La corsa di Katumbi alla
presidenza del Congo
potrebbe finire in Puglia

Chi l’avrebbe mai detto che la corsa alla presidenza della Repubblica Democratica del Congo del leader dell’opposizione Moïse Katumbi – uno dei principali avversari del presidente Kabila – si sarebbe arenata non alla periferia di Kinshasa, ma tra gli ulivi della campagna pugliese. Più precisamente tra le pieghe dei registri anagrafici di San Vito dei Normanni, comune di poco meno di 20 mila abitanti in provincia di Brindisi.

Una storia che potrebbe far sorridere se non fosse tremendamente seria tanto da aver spinto, nelle ultime ore, la magistratura congolese ad emettere un avviso di garanzia nei confronti dell’ex governatore del Katanga.

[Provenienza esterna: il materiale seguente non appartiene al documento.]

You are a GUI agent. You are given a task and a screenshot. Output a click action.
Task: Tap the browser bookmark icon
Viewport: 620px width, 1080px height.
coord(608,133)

Tutto nasce da alcune accuse mosse dalla Maggioranza presidenziale  – la coalizione che sostiene Kabila – che hanno trovato riscontri in un’inchiesta della rivista Jeune Afrique che, il 22 marzo scorso, ha rivelato come Katumbi fosse stato in possesso della cittadinanza italiana dal 2000 al 2017.

Dichiarazioni comprovate dalla pubblicazione di una dichiarazione dello stesso comune pugliese in cui si conferma l’acquisizione della cittadinanza italiana il 30 ottobre 2000.

Questo significa che, negli anni in cui era governatore del Katanga (2007-2015), Katumbi era in possesso della doppia cittadinanza, cosa espressamente vietata dall’articolo 10 della Costituzione congolese approvata nel 2006.

Inutile dire che le forze pro-Kabila abbiano subito approfittato della situazione per frenare la corsa di un avversario scomodo, già indebolito da alcuni procedimenti giudiziari in cui è imputato, verso le elezioni fissate per il 23 dicembre 2018.